Quel commentaire faites-vous des quatre premiers mois de Macky Sall à la tête du pays ?
«Il y a beaucoup de bruits. Beaucoup d’effets d’annonce pour l’instant. Attendons de voir encore des choses plus concrètes. C’est sûr qu’il y a beaucoup de volonté, mais j’aurais préféré qu’il soit moins bruyant. Je salue sa volonté de faire auditer la situation antérieure. J’aurais souhaité qu’il fasse l’audit pour tout le monde y compris ses alliés. J’aurais souhaité qu’il aille plus loin dans les audits. Toute personne gérant des ressources publiques doit être auditée. Beaucoup d’alliés du président Macky Sall ont géré l’Etat et des ministères importants. J’aurais bien aimé qu’on les entende».

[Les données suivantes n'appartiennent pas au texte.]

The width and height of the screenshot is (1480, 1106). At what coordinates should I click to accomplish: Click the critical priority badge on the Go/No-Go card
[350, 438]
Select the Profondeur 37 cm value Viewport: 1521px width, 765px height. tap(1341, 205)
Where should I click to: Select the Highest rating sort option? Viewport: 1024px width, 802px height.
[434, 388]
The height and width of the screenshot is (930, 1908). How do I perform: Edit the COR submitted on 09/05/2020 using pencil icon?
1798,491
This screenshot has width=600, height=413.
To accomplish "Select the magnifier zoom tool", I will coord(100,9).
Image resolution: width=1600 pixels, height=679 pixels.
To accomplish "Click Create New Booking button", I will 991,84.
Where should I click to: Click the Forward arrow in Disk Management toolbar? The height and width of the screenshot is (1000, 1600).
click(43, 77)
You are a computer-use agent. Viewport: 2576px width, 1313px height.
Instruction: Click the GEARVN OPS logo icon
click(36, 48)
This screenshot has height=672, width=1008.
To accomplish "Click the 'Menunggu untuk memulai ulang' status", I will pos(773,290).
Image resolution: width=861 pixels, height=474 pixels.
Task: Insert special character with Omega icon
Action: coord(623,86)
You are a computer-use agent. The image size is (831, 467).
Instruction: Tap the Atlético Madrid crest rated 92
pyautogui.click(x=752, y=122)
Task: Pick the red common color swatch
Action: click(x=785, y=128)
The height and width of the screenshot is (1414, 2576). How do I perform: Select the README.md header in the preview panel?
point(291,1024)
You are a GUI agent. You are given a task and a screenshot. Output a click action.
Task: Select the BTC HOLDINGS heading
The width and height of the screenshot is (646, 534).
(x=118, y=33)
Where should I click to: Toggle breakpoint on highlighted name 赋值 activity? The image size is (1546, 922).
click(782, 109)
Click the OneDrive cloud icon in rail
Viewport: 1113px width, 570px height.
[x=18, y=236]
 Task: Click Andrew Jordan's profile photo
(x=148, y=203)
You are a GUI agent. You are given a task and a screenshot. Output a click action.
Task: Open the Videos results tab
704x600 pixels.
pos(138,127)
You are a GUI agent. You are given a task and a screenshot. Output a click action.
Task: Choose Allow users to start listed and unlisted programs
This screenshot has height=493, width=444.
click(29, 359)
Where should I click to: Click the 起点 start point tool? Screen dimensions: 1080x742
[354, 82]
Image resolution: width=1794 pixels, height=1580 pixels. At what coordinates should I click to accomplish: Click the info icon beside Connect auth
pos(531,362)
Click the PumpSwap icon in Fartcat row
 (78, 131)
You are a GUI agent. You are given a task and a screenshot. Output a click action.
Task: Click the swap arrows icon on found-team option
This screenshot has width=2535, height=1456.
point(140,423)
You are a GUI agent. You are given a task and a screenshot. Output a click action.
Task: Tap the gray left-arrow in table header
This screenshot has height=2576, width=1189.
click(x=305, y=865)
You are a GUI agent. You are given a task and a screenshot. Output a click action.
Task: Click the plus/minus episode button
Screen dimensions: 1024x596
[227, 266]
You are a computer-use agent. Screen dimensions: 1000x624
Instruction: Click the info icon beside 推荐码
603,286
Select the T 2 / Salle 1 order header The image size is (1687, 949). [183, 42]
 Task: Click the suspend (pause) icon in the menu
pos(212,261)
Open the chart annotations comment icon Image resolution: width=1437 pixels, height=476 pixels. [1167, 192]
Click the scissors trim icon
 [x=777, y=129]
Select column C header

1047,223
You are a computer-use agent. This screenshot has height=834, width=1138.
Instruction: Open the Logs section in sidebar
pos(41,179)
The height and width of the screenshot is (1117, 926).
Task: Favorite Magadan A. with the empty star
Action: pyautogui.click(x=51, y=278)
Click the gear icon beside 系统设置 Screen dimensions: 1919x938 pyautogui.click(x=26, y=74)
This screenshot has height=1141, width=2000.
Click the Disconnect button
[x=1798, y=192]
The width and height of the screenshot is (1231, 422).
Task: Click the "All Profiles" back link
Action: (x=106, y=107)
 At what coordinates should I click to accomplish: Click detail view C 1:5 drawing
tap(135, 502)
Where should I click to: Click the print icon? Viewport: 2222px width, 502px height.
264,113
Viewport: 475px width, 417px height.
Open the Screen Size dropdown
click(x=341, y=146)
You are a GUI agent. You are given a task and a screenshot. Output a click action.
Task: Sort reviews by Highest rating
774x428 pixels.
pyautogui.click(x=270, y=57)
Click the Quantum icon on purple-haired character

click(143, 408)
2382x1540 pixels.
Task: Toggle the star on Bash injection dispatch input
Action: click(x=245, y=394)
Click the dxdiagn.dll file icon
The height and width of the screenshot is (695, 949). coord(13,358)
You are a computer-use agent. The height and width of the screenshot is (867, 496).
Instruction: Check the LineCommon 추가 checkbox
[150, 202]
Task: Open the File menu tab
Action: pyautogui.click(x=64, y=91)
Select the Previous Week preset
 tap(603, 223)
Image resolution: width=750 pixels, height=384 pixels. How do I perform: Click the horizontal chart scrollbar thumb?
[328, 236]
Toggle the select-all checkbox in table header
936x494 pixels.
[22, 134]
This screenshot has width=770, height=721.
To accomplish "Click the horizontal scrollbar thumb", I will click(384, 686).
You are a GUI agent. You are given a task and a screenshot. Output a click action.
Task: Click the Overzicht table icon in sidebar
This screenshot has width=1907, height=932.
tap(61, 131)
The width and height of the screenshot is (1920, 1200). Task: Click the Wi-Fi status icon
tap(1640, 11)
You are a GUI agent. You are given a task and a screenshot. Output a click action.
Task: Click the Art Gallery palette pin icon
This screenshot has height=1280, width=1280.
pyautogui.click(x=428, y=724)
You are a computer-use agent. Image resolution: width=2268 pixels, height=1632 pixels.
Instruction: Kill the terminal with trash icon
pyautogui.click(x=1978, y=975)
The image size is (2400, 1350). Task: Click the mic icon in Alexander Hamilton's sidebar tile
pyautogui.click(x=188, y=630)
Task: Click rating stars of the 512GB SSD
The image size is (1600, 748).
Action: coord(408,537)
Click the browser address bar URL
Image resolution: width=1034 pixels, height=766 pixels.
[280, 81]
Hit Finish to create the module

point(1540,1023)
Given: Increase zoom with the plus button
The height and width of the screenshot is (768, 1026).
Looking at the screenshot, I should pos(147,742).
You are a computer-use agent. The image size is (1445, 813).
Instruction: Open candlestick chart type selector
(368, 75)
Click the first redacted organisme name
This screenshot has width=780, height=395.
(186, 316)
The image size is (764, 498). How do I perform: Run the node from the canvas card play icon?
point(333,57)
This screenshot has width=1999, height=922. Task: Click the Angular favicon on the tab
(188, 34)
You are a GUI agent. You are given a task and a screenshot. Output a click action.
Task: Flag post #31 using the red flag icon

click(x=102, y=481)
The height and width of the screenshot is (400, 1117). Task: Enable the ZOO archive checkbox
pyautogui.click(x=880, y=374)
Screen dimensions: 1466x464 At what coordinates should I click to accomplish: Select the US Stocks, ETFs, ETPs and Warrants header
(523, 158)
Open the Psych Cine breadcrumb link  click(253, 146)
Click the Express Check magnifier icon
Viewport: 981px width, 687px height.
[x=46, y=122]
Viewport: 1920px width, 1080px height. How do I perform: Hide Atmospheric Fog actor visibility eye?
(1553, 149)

Est-ce que ce travail ne revenait pas à Wade ?
«On ne parle pas de Wade.  Vous m’avez posé une question sur le président, Macky Sall, je ne peux pas me prononcer profondément parce qu’il vient d’arriver».

Avez-vous quelque chose à vous reprocher ?
«Il faut demander à ceux qui sont en train de faire les audits. Je rends grâce à Dieu pour l’instant».

Dormez-vous tranquille ?
«Bien sûr. Je ne me reproche absolument rien».